Upon reading the document, his face darkened with rage. From between slitted eyelids he looked up at Bralos with pure, distilled hatred. “You shoat, you thing of filth and slime, how dared you to commit so infamous an enormity as this? I should have you slowly whipped to death or impaled, do you know that? I hope that I never again see so foul an instance of insubordination as you have herein committed, you fatherless hound-pup! Are you aware, Portos, of what your favorite here has done? Are you? Well, answer me, damn you!”

“No, my lord Grand Strahteegos, I am not. I have not yet seen the document,” replied the brigade commander.

“Know you, then, Senior Captain, that this infamous malefactor turned the Yvuhz dagger and some pounds of gold over to Thoheeks Grahvos and Thoheeks Mahvros, and they then not only granted him a full pardon for his misdeeds in not turning all his loot over in the beginning, but recognized his landholdings and purchased title in an official Council document, of which this is a legal, witnessed copy. On the basis of this … this”—he waved the document about—“this piece of filth, this thing who calls himself Bralos now is confirmed and recognized by Council as the Vahrohnos of Yohyültönpolis, and no matter that he acquired lands and title with gold that was as good as stolen from this army of mine. And not only that, but that aged fool of a Grahvos so phrased this thing that this puppy now is also recognized by council as a captain-of-squadron of mercenary light cavalry/lancers.”

“But, my lord Grand Strahteegos Thoheeks,” remonstrated Portos, “ever since the Captain Vahrohnos bought the entirety of responsibility for his squadron, you have been referring to him as a mercenary.”

The old man glared at Portos for a long moment, then grated in a frigid tone, “Senior Captain, do not ever again display such a degree of temerity as to feed me back my own words, not if you’d keep that ugly head on those shoulders and the flesh on the bones of your back. You and everyone else with two bits of brain to rub together knew just what I meant when I called him a mercenary scoundrel, and it was not a description of his rank or his status in my army, either. If you don’t—really don’t—know just what I meant, then you are an utter dunce and should not be commanding a section, much less a brigade, in any kind of an army!”

Looking back at the still-rigid Bralos, he growled, “All right, my lord Captain Vahrohnos, you and your sly chicanery have stolen a march on me … this time. But be you warned, I am long in forgetting and I never forgive. I mean to see you dead for this, soon or late, I mean to see you die under circumstances that will reflect no slightest shred of honor on either you or the misbegotten house that was responsible for putting a thing like you out into the world, of afflicting decent folk with the fox-shrewd stench of you. Take your slimy document and get you out of my sight! Dismiss!”

Outside, Bralos mounted but sat his horse until Portos came out, his olive face black with suppressed rage, his big hands clenching and unclenching, his movement stiff, tightly controlled. But he spoke no word to Bralos until they were both well clear of the army headquarters area.

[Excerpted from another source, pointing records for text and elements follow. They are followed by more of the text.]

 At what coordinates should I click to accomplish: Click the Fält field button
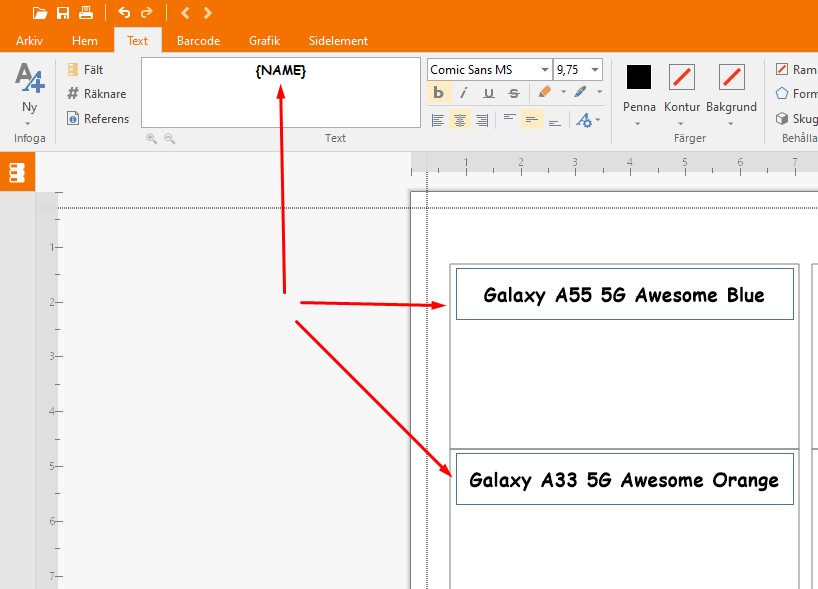(x=85, y=70)
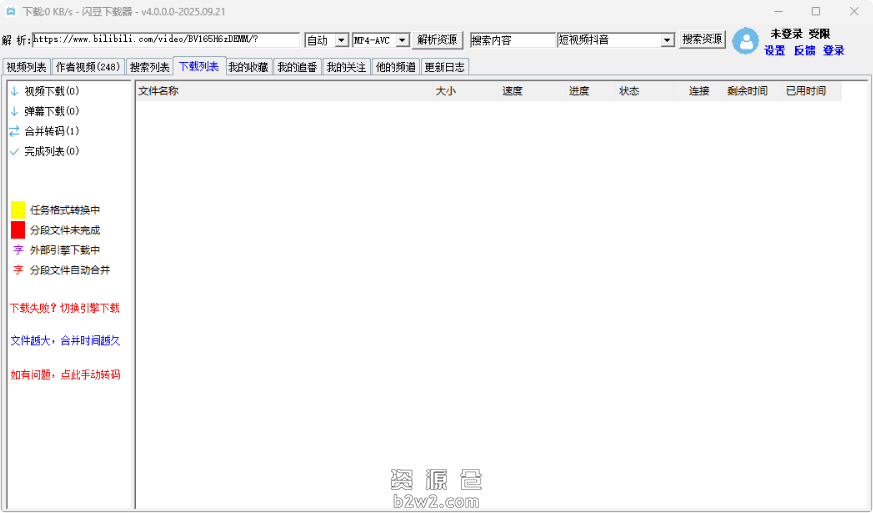The width and height of the screenshot is (873, 513).
Task: Open the 设置 settings link
Action: pos(774,50)
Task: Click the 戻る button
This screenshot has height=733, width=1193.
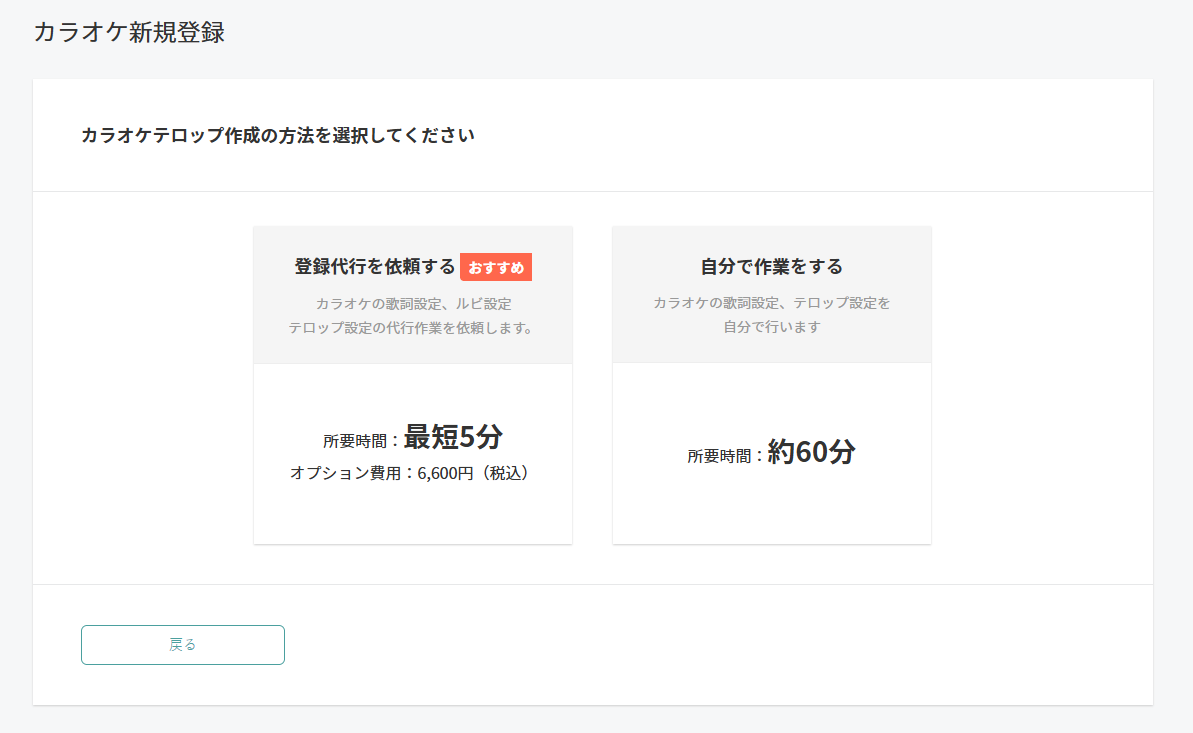Action: (182, 644)
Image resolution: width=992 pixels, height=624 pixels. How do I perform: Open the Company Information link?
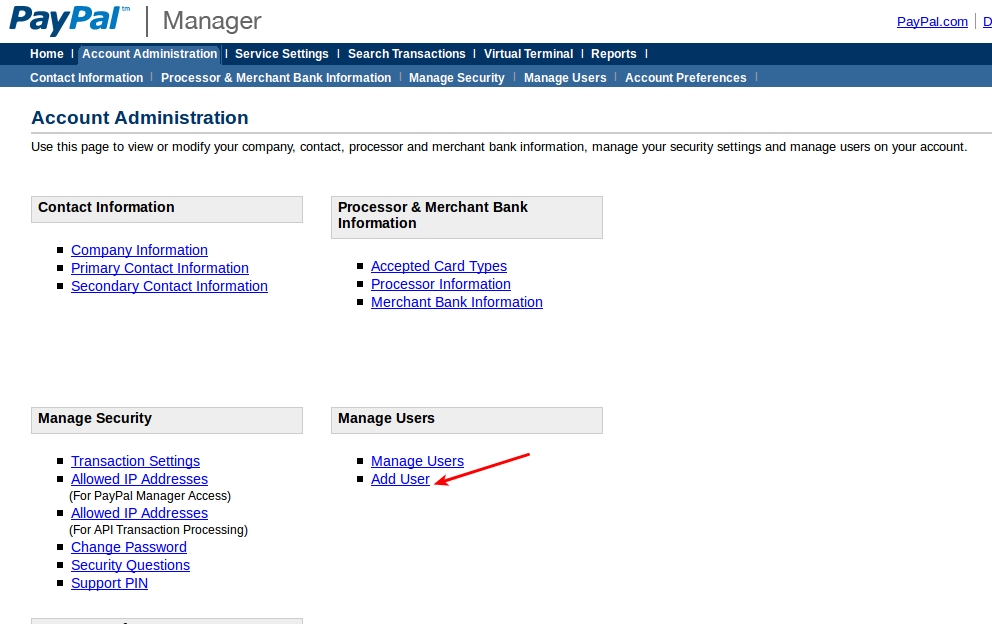(x=139, y=250)
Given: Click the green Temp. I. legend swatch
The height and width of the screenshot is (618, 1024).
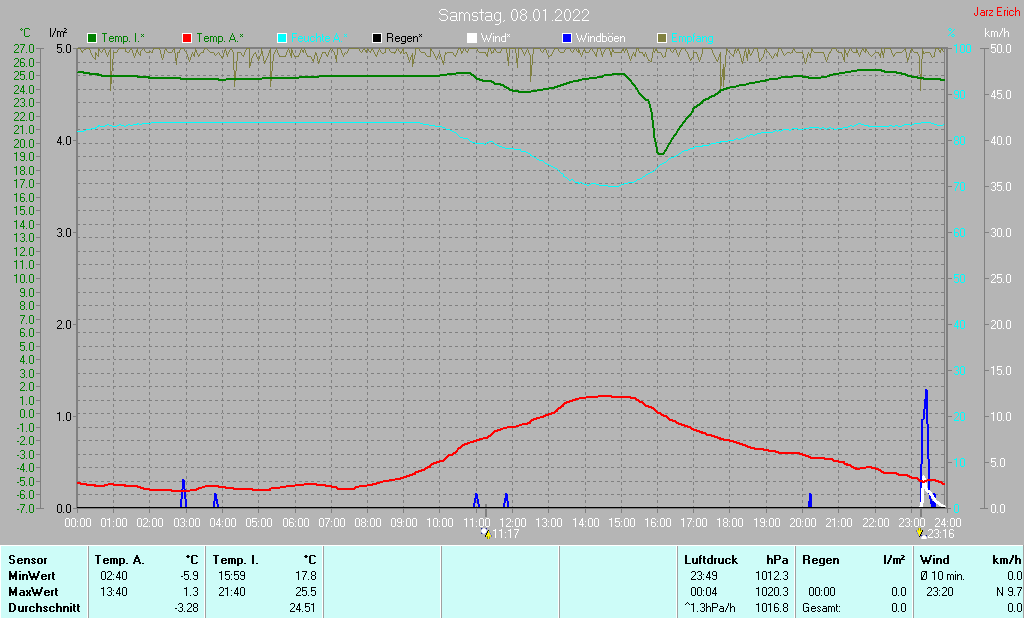Looking at the screenshot, I should pyautogui.click(x=93, y=38).
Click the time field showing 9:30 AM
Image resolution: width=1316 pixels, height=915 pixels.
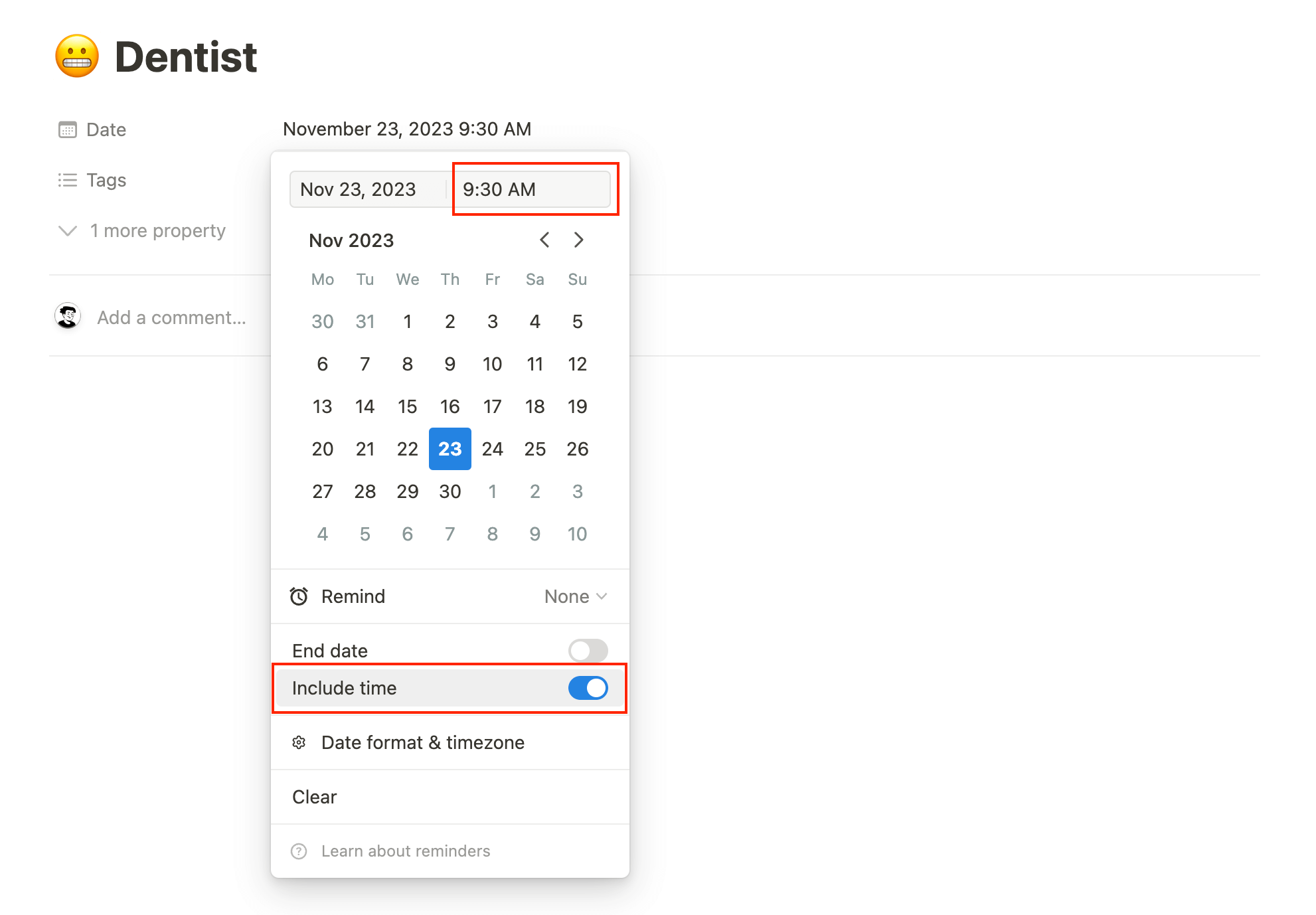tap(533, 189)
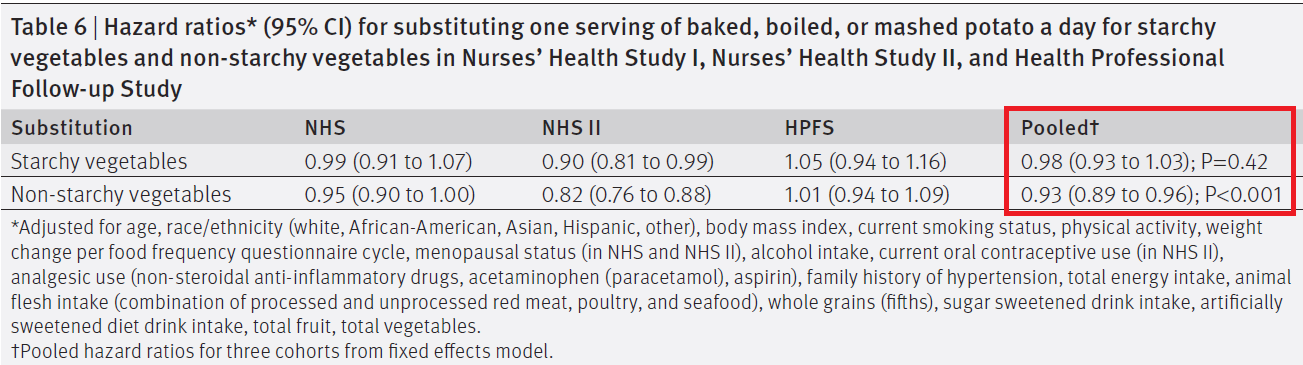
Task: Click the value 0.99 (0.91 to 1.07)
Action: coord(388,161)
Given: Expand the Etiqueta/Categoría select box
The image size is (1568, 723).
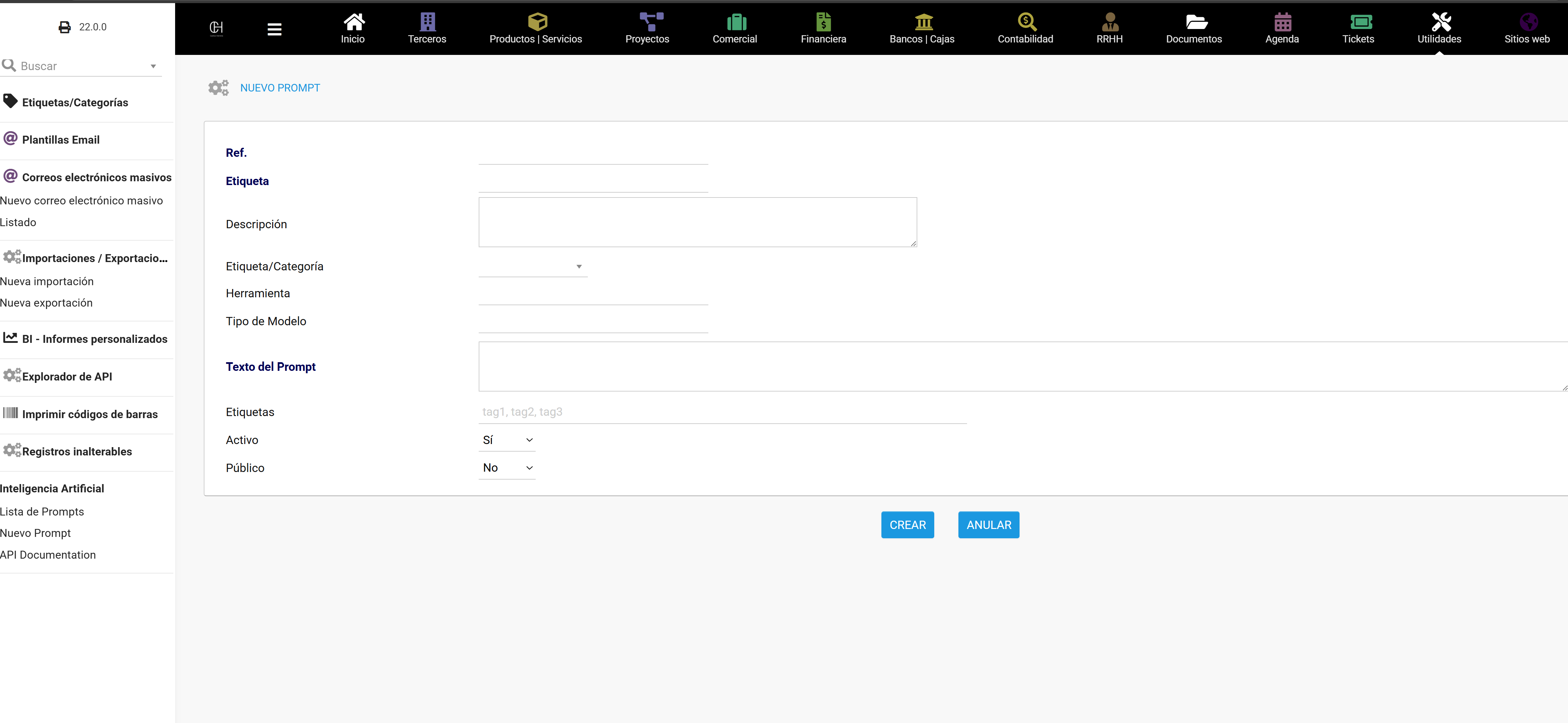Looking at the screenshot, I should click(532, 267).
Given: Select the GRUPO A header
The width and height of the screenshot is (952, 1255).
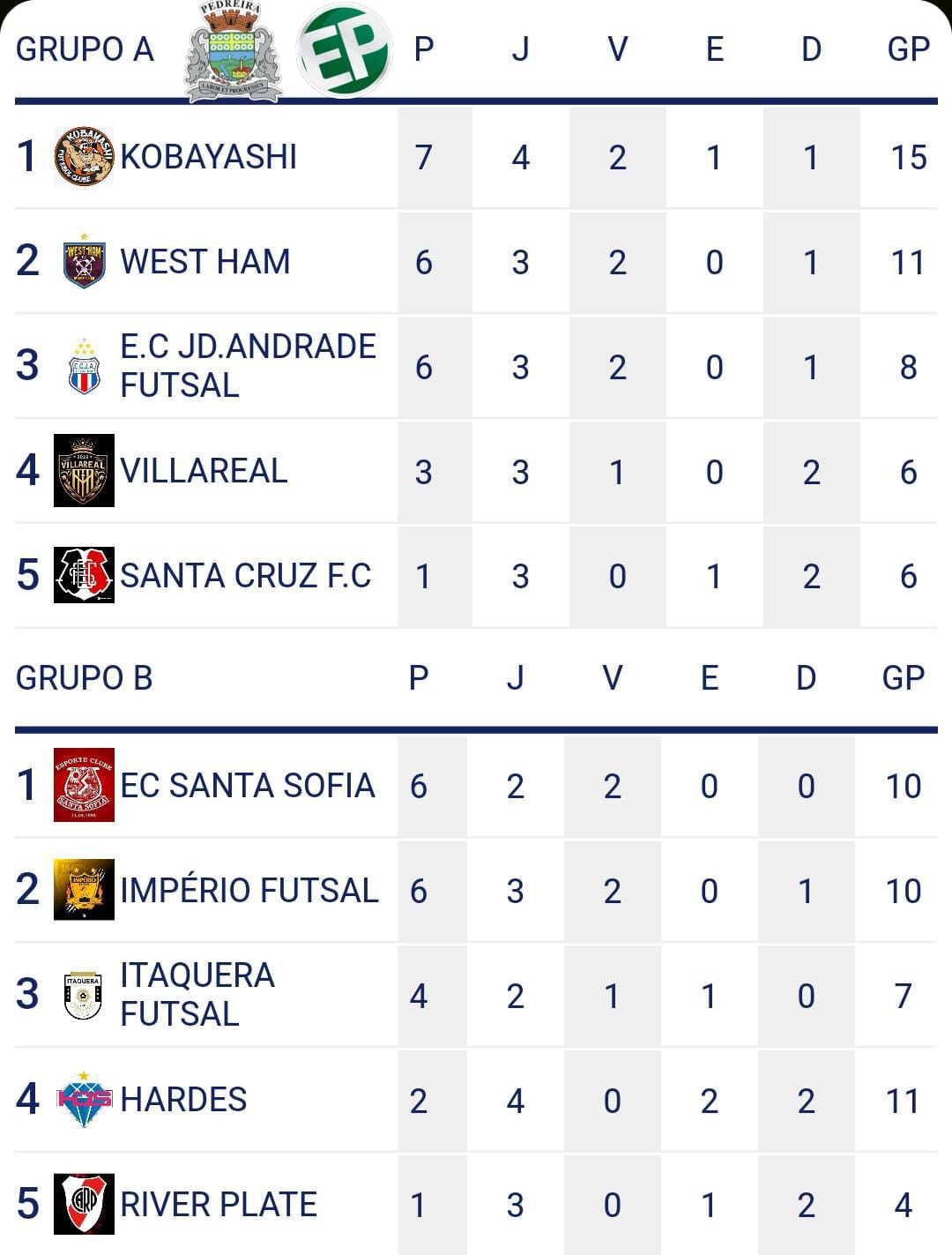Looking at the screenshot, I should tap(85, 49).
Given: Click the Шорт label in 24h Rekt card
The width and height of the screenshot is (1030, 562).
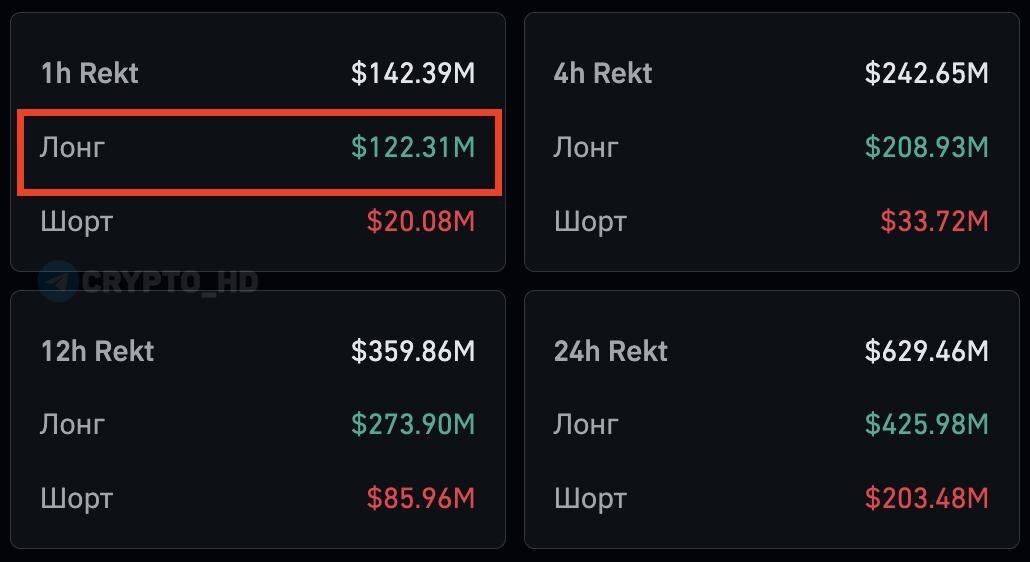Looking at the screenshot, I should pyautogui.click(x=590, y=500).
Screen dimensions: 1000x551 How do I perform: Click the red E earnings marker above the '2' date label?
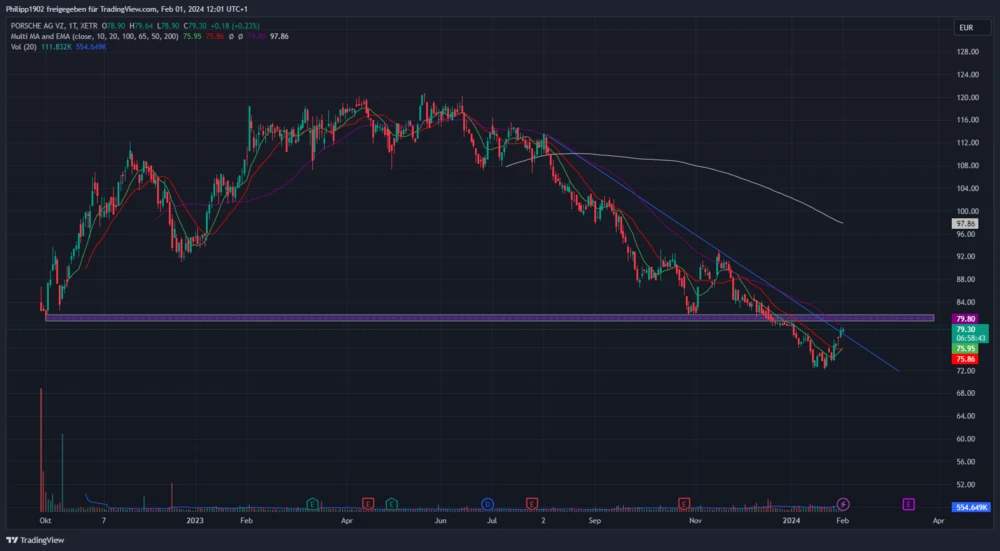click(532, 503)
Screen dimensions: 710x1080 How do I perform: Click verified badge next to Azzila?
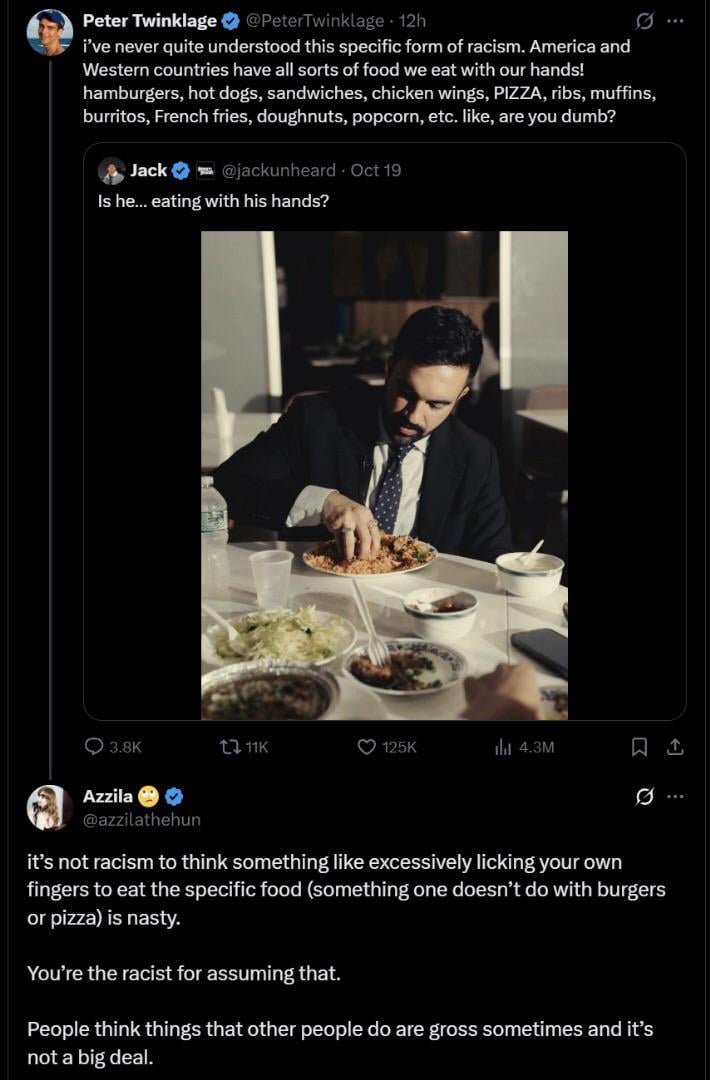173,797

“Bralos, had it just been reported to me, I doubt that I would’ve, could’ve, believed it. But I heard it, heard it all. I can only surmise that the man is going— hell, has gone—stark, staring mad. Man, you just don’t talk to the senior officers of your army that way unless in strictest privacy. He had some choice slights for me, too, after he’d dismissed you, and hearing him I could not but think of how good it would be to see him laid out on a pyre, for all that we have no officer capable of replacing him. He couldn’t be as vicious toward me as he could and was toward you, of course, because I’m his peer in civil rank and I could call him out, force him to fight me breast to breast in a formal duel. But what he could get away with saying, he said.